Consequently, case law relating to wardship of children is of no relevance or
assistance.
17. The
medical inspector was asked by the Court to carry out an examination of the
parties
and report to the Court. The medical inspector is an expert asked to examine
the parties and give an expert opinion. What is now sought is for the role of
the medical inspector to be extended to enable him or her interview persons
other than the parties. Counsel indicated that such persons could subsequently
be called at the trial and if they were not so called then the Judge could
determine the appropriate weight to be given to the medical inspector’s
report. Such a vista raises many problems. First, the medical inspector would
in fact be conducting a preliminary hearing of persons other than the parties.
Secondly, the fact that such persons would then be called to give evidence in
court would mean that there would be many additional matters to address in
court, for example, what such persons had said to the medical inspector, how it
stands up on cross examination, what was omitted, etc. All of this is quite
apart from any consideration of rules of evidence, including the hearsay rule.
Further, the weight to be given to such a report, if the additional
interviewees of the medical inspector were not called to give evidence in
court, or gave evidence contrary to the information they had given to the
medical inspector, would be seriously undermined.
18. The
learned High Court Judge held that to allow third parties to be interviewed by
the medical inspector would be to stretch the law too far. I agree with that
decision and the reasons given by him and I would affirm the judgment and order
of the High Court. While the medical inspector has indicated that it is common
practice in achieving a medical [*10]diagnosis, this is a report for the Court
prior to a court hearing. To enable the medical inspector interview persons
other than the parties would be to endorse a preliminary hearing by the doctor.

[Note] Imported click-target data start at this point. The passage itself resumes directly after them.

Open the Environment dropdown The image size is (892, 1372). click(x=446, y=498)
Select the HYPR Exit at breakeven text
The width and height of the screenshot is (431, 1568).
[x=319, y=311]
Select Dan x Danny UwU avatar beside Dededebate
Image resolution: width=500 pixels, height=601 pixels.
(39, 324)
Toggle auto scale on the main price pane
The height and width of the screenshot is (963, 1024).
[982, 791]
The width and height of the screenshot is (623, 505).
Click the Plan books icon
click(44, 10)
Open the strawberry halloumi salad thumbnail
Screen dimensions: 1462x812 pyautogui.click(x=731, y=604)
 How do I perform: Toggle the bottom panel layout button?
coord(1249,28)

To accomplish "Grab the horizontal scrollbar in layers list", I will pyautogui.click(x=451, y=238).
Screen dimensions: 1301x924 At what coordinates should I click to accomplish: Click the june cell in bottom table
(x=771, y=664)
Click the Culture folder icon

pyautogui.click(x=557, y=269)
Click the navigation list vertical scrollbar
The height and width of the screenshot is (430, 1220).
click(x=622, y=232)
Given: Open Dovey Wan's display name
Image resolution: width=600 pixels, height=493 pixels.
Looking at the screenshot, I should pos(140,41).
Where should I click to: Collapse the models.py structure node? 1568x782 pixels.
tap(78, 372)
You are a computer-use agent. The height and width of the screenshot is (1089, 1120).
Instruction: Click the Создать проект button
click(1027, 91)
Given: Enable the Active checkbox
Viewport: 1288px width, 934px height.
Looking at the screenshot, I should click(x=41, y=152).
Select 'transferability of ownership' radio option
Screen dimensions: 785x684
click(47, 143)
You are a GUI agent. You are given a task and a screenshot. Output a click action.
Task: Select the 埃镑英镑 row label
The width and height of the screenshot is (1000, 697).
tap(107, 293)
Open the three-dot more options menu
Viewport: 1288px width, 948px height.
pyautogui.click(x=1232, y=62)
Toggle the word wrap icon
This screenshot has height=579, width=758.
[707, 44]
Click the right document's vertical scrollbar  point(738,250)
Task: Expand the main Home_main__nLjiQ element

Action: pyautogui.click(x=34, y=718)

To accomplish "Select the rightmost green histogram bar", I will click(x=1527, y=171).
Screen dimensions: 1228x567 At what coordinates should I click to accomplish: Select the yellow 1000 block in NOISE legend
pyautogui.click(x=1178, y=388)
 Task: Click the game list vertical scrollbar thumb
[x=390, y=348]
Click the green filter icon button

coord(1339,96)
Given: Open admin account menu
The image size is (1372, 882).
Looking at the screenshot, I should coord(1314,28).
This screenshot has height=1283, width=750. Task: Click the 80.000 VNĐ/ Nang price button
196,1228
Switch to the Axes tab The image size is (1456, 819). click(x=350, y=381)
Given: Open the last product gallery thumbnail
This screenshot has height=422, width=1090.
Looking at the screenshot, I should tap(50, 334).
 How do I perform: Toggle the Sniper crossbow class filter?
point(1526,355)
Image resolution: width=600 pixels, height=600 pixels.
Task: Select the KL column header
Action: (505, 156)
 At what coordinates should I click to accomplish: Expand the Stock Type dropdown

Further, it would cause serious difficulties in the running of the nullity
action in Court and it would take the action from the Court and place it
partially in the hands of the doctor. The medical evidence of the medical
inspector is an important aspect of the hearing. However, the determination is
a judicial function and the evidence should be tendered in accordance with the
law and fair procedures.
19. Whilst
the medical inspector was of the view that it was standard psychiatric practice
to seek information from third parties and that such was warranted in this case
the proceedings are judicial. At issue is the status of the parties. The
inspector has been asked to examine the parties only. This is in keeping with
the necessity for the nullity suit to be conducted in a court of law and not a
doctor’s clinic. Consequently in this case the medical inspector has the
authority as stated on the face of the Court Order to interview the parties and
no other persons. Nothing in this judgment is intended to inhibit a court, if
deemed appropriate, from giving additional authority to the medical inspector
on consent of both parties.
20. As
to the diary, it appears that this is now in the care and control of the
Respondent. If it is to be a matter of evidence in the nullity suit then the
appropriate process lies elsewhere. It may be a matter for discovery.